Well, one thing’s for sure. The recent turbulence in Washington D.C. over the government shutdown and debt limit has caused some volatility in the financial markets. This should be a surprise to no one, as pundits and predictors from all sides of the political spectrum warned this would be the case.
As a result, mortgage rates have been a little unpredictable over the past couple of months. This is bad news for people looking to buy a home, but there is a silver lining. Now that the two sides have reached a temporary deal to reopen the federal government and raise the borrowing limit, financial markets have quieted a bit.
This means lower mortgage rates!
According to Mortgage News Daily, the real driving factor behind the recent ups and downs was the threat of a government default as a result of the debt ceiling debate. While the government shutdown has certainly impacted confidence in the U.S. government, its impact on financial markets wasn’t as measurable as the prospect of the treasury running out of funds to pay the nation’s bills.
Economists predicted that a government default would cause interest rates to rise because it would hurt the creditworthiness of the United States and increase the treasury’s cost of borrowing money. Since the interest rates on consumer loans are tied to the treasury rate, a default would cause all interest rates to rise, including mortgages.
But, that didn’t happen.
To understand why the default debate had a real impact on mortgage rates, despite the crisis being averted, we must understand the short-term funding market, something that rarely makes the news. The short-term funding market offers just what the name implies, short-term borrowing but in massive quantities.

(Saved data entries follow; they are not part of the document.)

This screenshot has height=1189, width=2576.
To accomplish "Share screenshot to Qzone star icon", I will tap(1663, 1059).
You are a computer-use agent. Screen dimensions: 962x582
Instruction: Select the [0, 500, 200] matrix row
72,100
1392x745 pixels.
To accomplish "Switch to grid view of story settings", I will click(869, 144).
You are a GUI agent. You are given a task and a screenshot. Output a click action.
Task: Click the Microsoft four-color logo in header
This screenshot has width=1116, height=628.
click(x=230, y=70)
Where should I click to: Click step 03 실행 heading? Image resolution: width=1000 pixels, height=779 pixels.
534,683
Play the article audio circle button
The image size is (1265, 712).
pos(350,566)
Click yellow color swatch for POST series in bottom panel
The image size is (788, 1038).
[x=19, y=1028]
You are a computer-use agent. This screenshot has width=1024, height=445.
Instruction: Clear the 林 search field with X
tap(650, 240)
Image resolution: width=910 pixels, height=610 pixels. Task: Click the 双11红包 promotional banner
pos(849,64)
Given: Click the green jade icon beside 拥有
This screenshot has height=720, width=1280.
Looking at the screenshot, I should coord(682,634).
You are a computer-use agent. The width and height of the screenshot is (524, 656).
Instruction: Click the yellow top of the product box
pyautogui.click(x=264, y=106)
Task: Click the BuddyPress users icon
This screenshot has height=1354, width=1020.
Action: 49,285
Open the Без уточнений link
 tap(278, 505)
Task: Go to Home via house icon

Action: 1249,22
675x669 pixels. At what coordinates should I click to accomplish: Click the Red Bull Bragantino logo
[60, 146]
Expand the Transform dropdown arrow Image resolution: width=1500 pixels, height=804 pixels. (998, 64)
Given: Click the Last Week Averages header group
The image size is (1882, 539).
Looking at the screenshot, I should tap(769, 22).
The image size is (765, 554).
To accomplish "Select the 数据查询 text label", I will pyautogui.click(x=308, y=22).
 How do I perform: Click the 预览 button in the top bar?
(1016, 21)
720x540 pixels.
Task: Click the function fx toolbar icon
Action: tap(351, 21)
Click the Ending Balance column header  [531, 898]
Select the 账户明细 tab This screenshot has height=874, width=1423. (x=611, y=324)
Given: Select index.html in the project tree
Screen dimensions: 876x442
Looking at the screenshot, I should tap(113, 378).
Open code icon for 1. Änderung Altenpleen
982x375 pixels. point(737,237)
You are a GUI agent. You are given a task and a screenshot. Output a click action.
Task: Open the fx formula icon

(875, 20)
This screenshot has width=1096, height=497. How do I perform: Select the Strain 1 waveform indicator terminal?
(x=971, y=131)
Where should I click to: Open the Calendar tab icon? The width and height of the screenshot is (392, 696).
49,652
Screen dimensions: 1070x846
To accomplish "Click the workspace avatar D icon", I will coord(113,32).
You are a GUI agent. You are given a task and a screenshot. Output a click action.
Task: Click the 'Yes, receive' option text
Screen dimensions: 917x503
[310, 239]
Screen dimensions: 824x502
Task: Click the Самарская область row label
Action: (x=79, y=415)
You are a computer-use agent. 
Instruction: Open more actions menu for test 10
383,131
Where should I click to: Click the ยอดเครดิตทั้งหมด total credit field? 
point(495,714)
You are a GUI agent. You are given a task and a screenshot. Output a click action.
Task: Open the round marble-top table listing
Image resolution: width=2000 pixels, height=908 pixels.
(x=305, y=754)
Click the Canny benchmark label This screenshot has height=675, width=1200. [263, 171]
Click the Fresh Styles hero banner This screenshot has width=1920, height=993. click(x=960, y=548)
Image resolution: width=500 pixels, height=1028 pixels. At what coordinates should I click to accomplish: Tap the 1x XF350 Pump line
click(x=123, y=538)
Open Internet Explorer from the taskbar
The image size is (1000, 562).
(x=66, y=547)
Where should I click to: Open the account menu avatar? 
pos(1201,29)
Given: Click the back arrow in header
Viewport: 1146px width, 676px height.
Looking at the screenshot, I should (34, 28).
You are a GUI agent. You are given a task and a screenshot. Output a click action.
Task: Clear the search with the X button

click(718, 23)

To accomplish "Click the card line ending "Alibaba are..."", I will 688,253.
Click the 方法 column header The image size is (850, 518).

The closer we got to the deadline to raise the debt ceiling, the more nervous the markets got. As a result, spikes in these short-term borrowing rates came into play as markets prepared for the possibility of increased interest rates. The magnitude of the increased interest rates in short-term markets started impacting longer-term borrowing like mortgages, and thus rates went up.
When it comes to financial markets perception can be reality. Just the rhetoric and threats of a government default had a strong and real impact on how much it costs to borrow money.
That being the case, let’s hope our elected representatives can find a speedy and permanent solution to the debt issue. At the very least, maybe they can keep their voices down so the financial markets can’t hear them. All of this fighting is scaring the mortgage rates.